Piramal Pharma's shares were buzzing in trade on Tuesday, as the scrip rallied up to 8.3 per cent to hit an intraday high of Rs 272 a piece before settling 3.74 per cent higher at Rs 260.55 per share, even as the BSE Sensex closed 1.30 per cent lower at 80,684.45.
The uptick in Piramal Pharma shares came after domestic brokerage JM Financial initiated coverage with a ‘buy’ for a target price of Rs 340. This reflects an upside of 30.5 per cent from Tuesday's close.
Analysts at JM Financial predict that by 2028, the Indian Contract Research, Development, and Manufacturing Organisation (CRDMO) industry will double compared to FY23 levels, solidifying India's position as a key emerging destination for innovator companies seeking partnerships.
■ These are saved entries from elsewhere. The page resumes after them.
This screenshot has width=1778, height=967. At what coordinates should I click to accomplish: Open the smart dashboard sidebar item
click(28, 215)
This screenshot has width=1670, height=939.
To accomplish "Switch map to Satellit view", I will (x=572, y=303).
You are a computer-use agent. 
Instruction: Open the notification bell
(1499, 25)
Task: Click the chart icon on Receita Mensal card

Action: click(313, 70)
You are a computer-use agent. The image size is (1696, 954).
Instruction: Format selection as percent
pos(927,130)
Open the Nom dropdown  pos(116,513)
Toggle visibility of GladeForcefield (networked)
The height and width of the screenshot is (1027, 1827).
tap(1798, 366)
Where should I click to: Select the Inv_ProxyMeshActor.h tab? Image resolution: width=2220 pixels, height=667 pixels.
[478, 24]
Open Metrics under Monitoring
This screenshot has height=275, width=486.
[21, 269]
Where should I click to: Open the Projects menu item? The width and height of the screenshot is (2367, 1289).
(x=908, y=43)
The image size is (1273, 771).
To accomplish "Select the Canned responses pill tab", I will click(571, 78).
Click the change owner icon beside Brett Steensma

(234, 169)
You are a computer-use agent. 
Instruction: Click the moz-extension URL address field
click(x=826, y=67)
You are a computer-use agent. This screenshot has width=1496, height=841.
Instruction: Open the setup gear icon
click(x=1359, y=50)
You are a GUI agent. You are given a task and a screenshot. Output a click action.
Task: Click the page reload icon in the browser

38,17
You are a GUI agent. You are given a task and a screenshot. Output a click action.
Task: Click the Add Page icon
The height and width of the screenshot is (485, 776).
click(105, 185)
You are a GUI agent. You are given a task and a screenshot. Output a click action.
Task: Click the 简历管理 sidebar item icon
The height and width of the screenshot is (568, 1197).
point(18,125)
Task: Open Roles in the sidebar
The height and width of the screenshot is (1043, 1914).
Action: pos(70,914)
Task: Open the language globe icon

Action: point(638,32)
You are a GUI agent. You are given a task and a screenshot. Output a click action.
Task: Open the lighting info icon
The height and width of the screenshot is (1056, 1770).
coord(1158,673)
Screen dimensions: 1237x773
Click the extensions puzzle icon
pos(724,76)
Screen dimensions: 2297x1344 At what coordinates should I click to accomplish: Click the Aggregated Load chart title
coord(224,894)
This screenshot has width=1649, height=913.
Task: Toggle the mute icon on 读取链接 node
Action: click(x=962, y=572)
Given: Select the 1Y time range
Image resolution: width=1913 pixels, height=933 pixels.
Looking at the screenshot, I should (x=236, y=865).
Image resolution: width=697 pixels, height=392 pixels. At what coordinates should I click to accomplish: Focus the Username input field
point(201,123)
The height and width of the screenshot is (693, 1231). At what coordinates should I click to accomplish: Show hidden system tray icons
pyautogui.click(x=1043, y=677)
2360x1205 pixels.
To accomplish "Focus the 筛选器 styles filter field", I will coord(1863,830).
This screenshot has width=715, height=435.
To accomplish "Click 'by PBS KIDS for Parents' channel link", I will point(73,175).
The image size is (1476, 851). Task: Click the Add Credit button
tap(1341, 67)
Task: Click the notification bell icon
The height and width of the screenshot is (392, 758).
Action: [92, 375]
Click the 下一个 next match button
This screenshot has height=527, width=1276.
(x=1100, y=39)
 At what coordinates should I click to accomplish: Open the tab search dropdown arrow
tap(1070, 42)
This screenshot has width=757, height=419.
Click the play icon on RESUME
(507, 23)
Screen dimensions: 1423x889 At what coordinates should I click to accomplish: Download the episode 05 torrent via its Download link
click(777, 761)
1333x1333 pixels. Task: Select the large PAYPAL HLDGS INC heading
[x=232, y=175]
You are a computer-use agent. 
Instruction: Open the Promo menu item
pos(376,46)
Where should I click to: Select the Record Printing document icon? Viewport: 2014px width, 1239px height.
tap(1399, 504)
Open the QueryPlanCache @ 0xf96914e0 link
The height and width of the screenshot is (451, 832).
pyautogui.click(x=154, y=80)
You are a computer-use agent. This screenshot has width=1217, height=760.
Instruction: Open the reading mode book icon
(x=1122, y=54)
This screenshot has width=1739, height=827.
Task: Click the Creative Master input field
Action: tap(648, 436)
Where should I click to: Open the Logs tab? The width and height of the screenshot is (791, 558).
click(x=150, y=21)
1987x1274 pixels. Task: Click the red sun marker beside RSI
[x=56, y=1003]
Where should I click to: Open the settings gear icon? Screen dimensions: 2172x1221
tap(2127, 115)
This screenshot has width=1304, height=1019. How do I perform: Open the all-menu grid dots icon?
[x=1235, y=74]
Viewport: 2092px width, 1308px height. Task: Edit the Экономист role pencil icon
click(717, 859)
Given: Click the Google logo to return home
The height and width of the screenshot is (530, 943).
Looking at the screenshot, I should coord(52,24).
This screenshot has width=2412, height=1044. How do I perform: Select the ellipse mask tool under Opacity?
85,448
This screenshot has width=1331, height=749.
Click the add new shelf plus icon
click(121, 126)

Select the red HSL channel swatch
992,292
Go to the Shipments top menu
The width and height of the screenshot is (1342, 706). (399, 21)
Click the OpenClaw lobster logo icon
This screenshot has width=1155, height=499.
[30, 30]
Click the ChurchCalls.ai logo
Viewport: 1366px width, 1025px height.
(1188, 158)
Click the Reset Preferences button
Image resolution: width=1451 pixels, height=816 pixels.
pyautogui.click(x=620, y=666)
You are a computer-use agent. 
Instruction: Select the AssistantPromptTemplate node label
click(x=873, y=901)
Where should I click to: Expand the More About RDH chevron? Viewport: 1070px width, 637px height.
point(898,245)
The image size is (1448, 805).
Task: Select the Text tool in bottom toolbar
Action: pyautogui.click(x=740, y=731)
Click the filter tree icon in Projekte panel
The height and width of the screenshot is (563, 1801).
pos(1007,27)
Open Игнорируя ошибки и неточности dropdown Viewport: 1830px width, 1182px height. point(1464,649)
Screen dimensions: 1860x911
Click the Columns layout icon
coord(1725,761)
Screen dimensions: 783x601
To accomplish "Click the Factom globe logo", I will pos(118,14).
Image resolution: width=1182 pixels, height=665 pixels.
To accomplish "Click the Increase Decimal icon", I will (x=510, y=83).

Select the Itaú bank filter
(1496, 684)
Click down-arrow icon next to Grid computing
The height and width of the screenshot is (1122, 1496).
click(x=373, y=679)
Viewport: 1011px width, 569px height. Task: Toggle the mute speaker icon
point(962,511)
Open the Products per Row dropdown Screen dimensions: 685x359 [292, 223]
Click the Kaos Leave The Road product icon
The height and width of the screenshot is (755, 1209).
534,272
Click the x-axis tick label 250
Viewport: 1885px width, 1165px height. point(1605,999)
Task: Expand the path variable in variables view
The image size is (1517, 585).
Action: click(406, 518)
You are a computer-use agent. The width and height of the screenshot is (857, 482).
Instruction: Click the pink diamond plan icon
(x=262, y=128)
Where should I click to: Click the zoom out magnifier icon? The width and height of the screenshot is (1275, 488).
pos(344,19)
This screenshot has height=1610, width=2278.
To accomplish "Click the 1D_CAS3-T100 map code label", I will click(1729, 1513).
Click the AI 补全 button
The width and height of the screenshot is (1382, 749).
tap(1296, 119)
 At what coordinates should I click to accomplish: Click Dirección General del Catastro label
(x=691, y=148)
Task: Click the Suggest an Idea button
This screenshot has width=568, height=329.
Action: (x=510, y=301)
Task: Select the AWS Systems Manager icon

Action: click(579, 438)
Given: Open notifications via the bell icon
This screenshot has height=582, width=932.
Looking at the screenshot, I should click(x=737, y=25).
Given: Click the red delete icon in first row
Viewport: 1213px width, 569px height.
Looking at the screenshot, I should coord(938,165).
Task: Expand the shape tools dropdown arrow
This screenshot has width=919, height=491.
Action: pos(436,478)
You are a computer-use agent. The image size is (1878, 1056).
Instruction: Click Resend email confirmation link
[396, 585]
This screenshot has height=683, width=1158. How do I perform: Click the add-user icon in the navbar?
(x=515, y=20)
And, Piramal Pharma, analysts believe, stands out among its listed Indian CRDMO peers. This is due to its differentiated offerings, global manufacturing footprint, and comprehensive end-to-end capabilities.
“We build in a 23 per cent+ Ebitda compound annual growth rate (CAGR), which will result in steady cash generation and improve the net debt position, a key concern for investors. At the current market price, the stock is trading at a 21x/17x FY26/27 enterprise value (EV)/Ebitda, about 38 per cent discount to the average of listed peers. We value the company on a sum-of-the-parts (SoTP) basis to derive a target price of Rs 340,” said Amey Chalke, Raghav Vedanarayanan and Anushree Rustagi of JM Financial, in a note.
JM though is not the only brokerage bullish on the stock. According to Bloomberg, apart from JM, all the seven brokerages polled since October are bullish. The average one-year target price of these eight brokerages is Rs 294.
Meanwhile, here are the top factors for JM initiating coverage.
CDMO – a core growth engine
Piramal’s CRDMO business serves as its core growth engine, contributing 58 per cent of total revenue, analysts highlighted. The business stands out among Indian peers due to a healthy mix of contract research organisations (CRO) and contract development and manufacturing organisations (CDMO) services — with a 30:70 ratio.
Piramal’s manufacturing presence across the US, UK, and India, coupled with its commercial capabilities spanning intermediates, active pharmaceutical ingredients (APIs) and formulations, gives it a competitive edge.
The business also benefits from a diversified customer and geographic base and a healthy pipeline, providing strong revenue visibility.
Over the next three years, analysts believe, the CDMO segment is expected to grow at a CAGR exceeding 17 per cent. It will be driven by the anticipated turnaround of the CRO business, a robust pipeline of phase III projects, and recently commercialised assets.
Complex hospital generics
According to JM Financial, the complex hospital generics segment, which accounts for 30 per cent of the total revenue, acts as a cash cow for Piramal Pharma.
This business comprises complex and differentiated inhalation and injectable products with high entry barriers.
The company holds a major market share in key products, including 40 per cent in Sevoflurane and a leadership position in Baclofen — with 70 per cent market share in the US.
Limited competition and a differentiated channel make this a lucrative segment, offering margins in the range of 25-30 per cent.
Furthermore, the addition of new capacity in India for Sevoflurane and upcoming injectable product launches from a pipeline of 24 products, analysts reckon, are expected to drive an 11 per cent CAGR for the segment during FY24-27.
Beyond FY27, growth will likely be driven by 505(b)(2) products, which are drugs approved through the 505(b)(2) regulatory pathway. This enables manufacturers to obtain United States Food and Drug Administration (USFDA) approval for drugs that involve modifications to an already approved drug.
Here, there is no need to conduct research typically required for a new drug application (NDA).
Indian consumer healthcare
In the Indian consumer healthcare segment, which contributes 12 per cent to the overall revenue, Piramal Pharma has established a pan-Indian presence with a diverse portfolio of over 25 brands.
JM Financial said that the portfolio spans categories such as skincare, vitamins and nutrition, baby care, analgesics, and gastro-intestinal products.